January 08, 2011
The scrape of skate blades
When I was a kid, we skated on the little pond in my parents’ yard. My father hung a spotlight in the willow tree, which lit the pond nicely. Just beyond the edges of the pond, shadows stretched across the snowbanks and beyond that, the white snow disappeared into darkness. Snow muffled the rural landscape, and the scrape of skate blades against ice was the only sound I heard as I skated around and around in the cold night air.
The sound of skate blades against ice reminds me of that scene. I can close my eyes and picture frozen cattails, a little pine tree half-buried in a snowbank, the dark night sky overheard.

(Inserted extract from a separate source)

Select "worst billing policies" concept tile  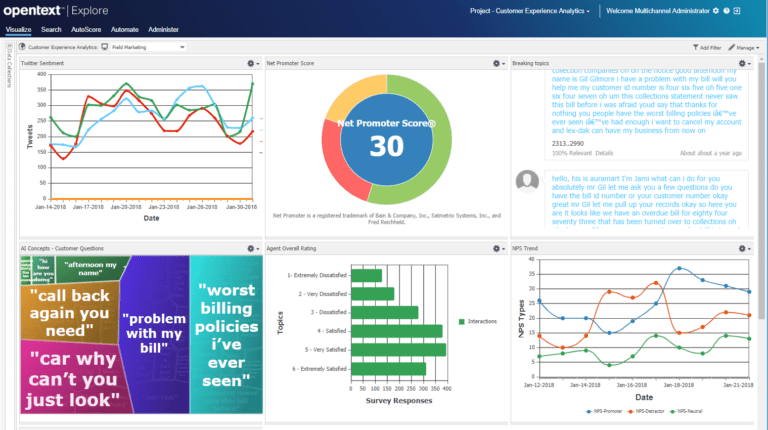pyautogui.click(x=226, y=335)
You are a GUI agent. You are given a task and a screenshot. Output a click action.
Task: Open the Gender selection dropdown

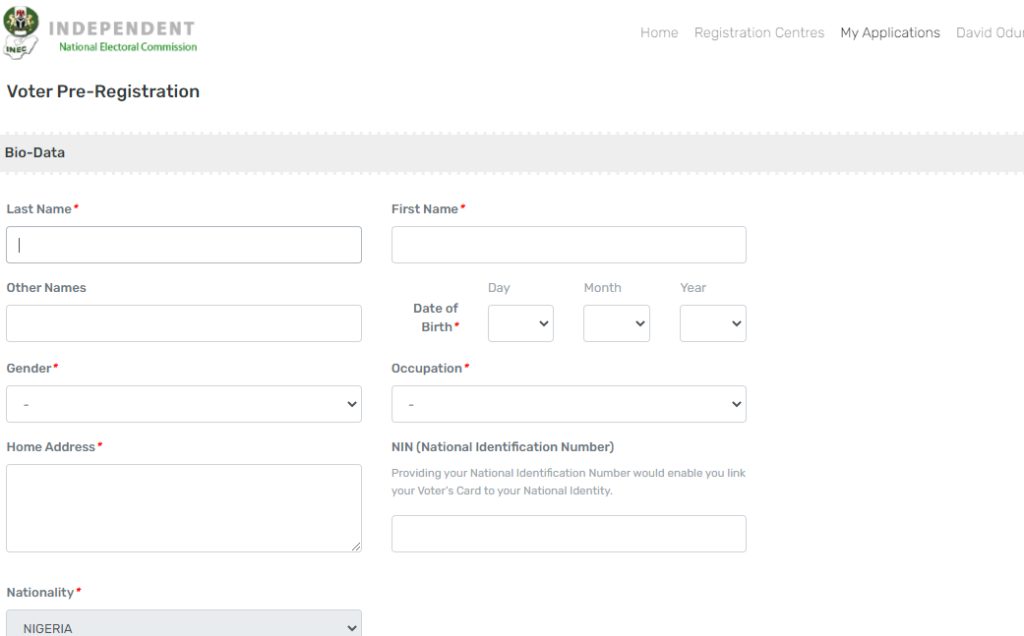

When Brooklyn Friend took us to an urban skating rink, I heard the clatter of skate blades against ice — that same noise. But all around me, rose tall buildings, with light spilling out of display windows. Hundreds of people, all in dark clothes, rushed along the sidewalks, sometimes talking but mostly silent. Tourists stood in clusters to take photos. Music blared from speakers. Security men guarded the big Christmas tree.
Down on the ice, kids were doing the same stuff we did as kids: learning to balance, grabbing each other’s hands, screaming at each other to wait up, slow down.
We didn’t have time to skate; we were on our way to a jazz club, and Shaggy Hair Boy wanted to be there when the doors opened. But I wandered around for a few minutes, happily taking pictures and ruminating about urban nature, and what happens when you created a skating pond in the most urban setting possible. When I looked up from my camera, I realized that I had lost Shaggy Hair Boy in the crowd. There were just so many people rushing about. But then he appeared, almost magically, by my side.
“Oh, good,” I said. “I was afraid we had gotten separated.”
“It’s so easy to find you in the city,” he said. “You’re the only one wearing a red ski jacket.” He grinned as he pulled up his own dark hood, and we followed Brooklyn Friend down a side street toward the jazz club.